As a catch-all term, “big data” can be pretty nebulous, in the same way that the term “cloud” covers diverse technologies. Input data to big data systems could be chatter from social networks, web server logs, traffic flow sensors, satellite imagery, broadcast audio streams, banking transactions, MP3s of rock music, the content of web pages, scans of government documents, GPS trails, telemetry from automobiles, financial market data – the list goes on.
To help clarify matters, the three Vs of volume, velocity and variety are commonly used to characterize different aspects of big data. They’re a helpful lens through which to view and understand the nature of the data and the software platforms available to exploit them.
The benefit gained from the ability to process large amounts of information is the main attraction of big data analytics. Having more data beats out having better models: simple bits of math can be unreasonably effective given large amounts of data.
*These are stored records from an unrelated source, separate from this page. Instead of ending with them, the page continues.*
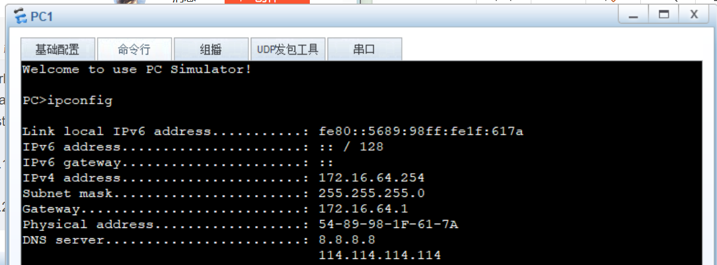Switch to the 命令行 tab

point(134,49)
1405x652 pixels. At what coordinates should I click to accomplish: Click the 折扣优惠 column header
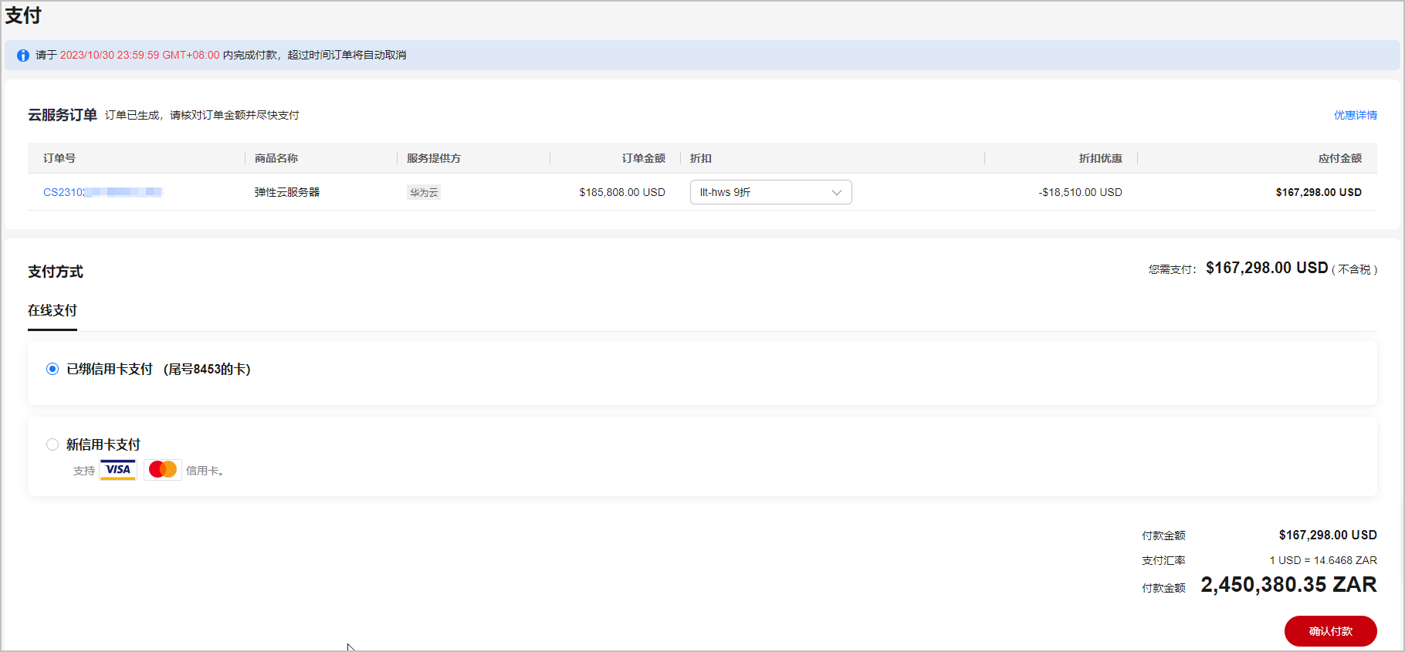click(x=1100, y=158)
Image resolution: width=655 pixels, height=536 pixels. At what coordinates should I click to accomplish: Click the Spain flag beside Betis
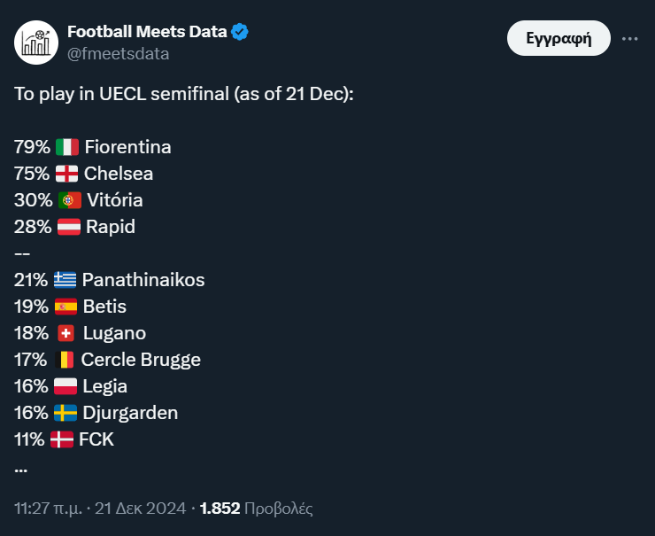click(66, 307)

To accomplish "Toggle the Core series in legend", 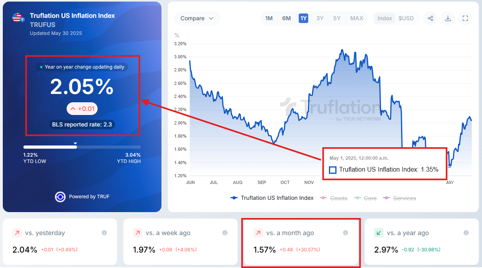I will [365, 198].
If you could run that forecast taking into account 300 factors rather than six, could you predict demand better?
Volume presents the most immediate challenge to conventional IT structures. It calls for scalable storage and a distributed approach to querying. Many organizations already have large amounts of archived data, perhaps in the form of logs, but not the capacity to process it.
The importance of data’s velocity — the increasing rate at which data flows into an organization — has followed a similar pattern to that of volume. Problems previously restricted to segments of industry are now presenting themselves in a much broader setting. Specialized companies, such as capital markets firms, have long turned to systems that cope with fast-moving data in order to gain advantage.
Rarely does data present itself in a form perfectly ordered and ready for processing. A common theme in big data systems is that the source data is diverse, and doesn’t fall into neat relational structures. It could be text from social networks, image data or a raw feed directly from a sensor source. None of these things come ready for integration into an application.